# AIM OF THE TASK
After finding the line that contains "Task: Click the user account avatar icon", give again that line and each one following it, exactly, until the records end.

# MATERIAL PROVIDED

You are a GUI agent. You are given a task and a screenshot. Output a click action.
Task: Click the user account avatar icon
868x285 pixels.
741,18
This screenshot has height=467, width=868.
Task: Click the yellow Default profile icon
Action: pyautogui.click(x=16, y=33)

# ANSWER SPACE
Task: Click the user account avatar icon
868x285 pixels.
741,18
This screenshot has height=467, width=868.
Task: Click the yellow Default profile icon
Action: pyautogui.click(x=16, y=33)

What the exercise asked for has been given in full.